* **TASK DIRECTIONS**: Copy all of the records exactly.

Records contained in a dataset
----
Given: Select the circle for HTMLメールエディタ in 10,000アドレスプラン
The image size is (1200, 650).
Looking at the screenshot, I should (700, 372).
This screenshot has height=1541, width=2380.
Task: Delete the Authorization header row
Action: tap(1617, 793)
----
* **FINISHED EXERCISE**:
Given: Select the circle for HTMLメールエディタ in 10,000アドレスプラン
The image size is (1200, 650).
Looking at the screenshot, I should (700, 372).
This screenshot has height=1541, width=2380.
Task: Delete the Authorization header row
Action: tap(1617, 793)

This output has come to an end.